*REQUIREMENT*.
Give the data again exactly as written, skipping any pictures.

──────── MATERIAL PROVIDED ────────

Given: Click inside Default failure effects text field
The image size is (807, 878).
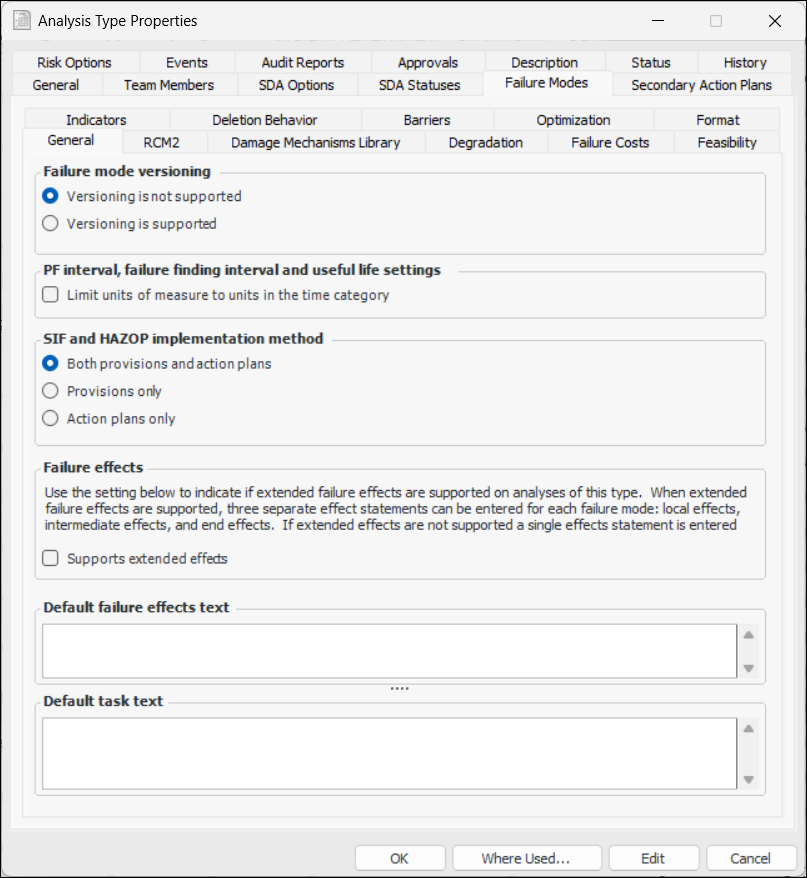Looking at the screenshot, I should pyautogui.click(x=390, y=651).
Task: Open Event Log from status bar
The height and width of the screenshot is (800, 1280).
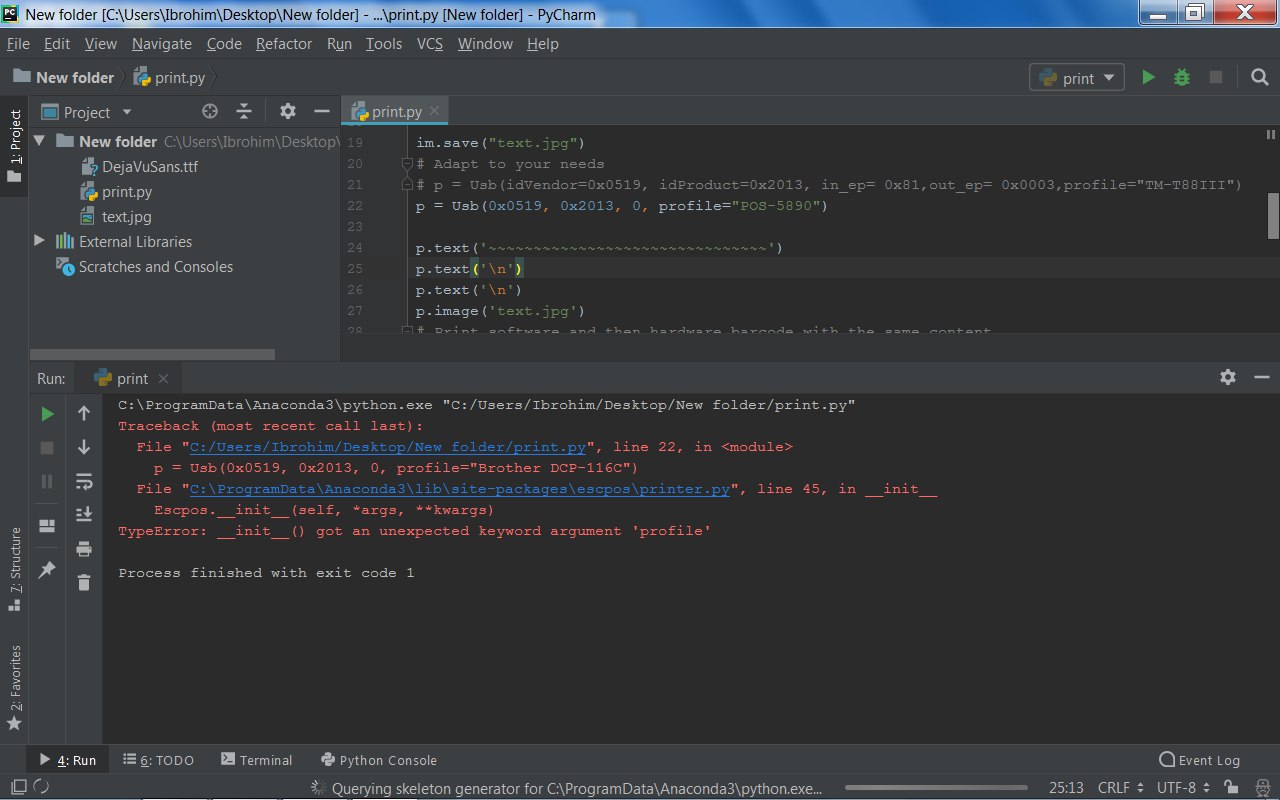Action: [1199, 760]
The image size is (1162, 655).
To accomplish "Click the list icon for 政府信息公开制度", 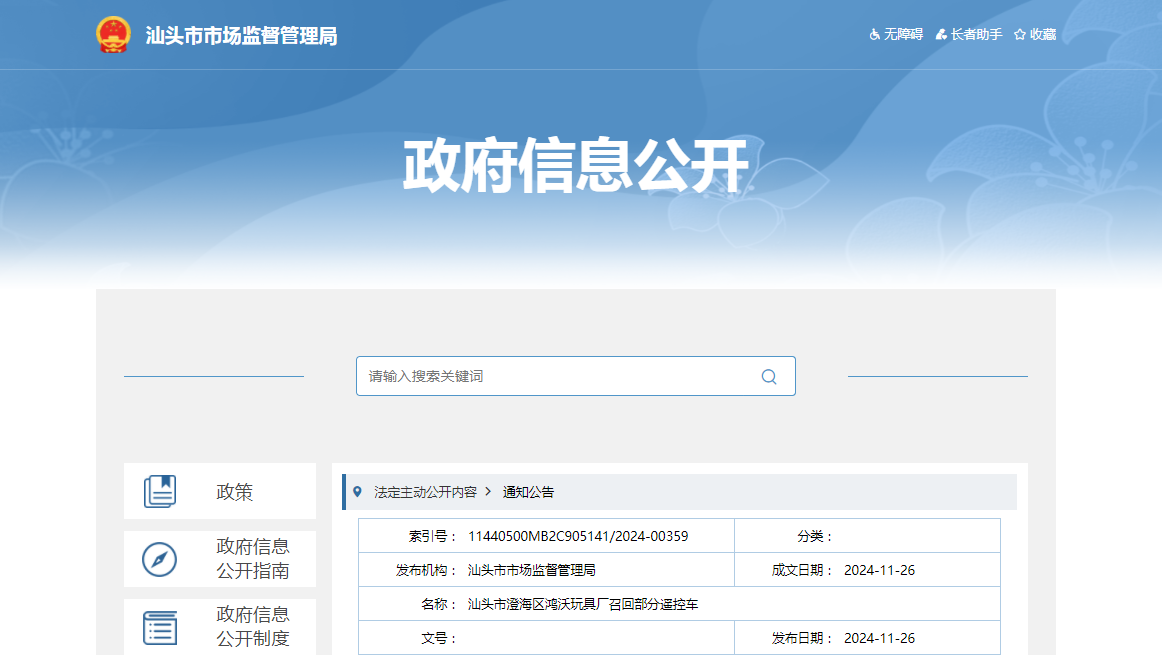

────────

*WRITTEN SOLUTION*.
Given: Click inside Default failure effects text field
The image size is (807, 878).
Looking at the screenshot, I should pyautogui.click(x=390, y=651).
Task: Open Event Log from status bar
The height and width of the screenshot is (800, 1280).
Action: [1199, 760]
The image size is (1162, 655).
To accomplish "Click the list icon for 政府信息公开制度", 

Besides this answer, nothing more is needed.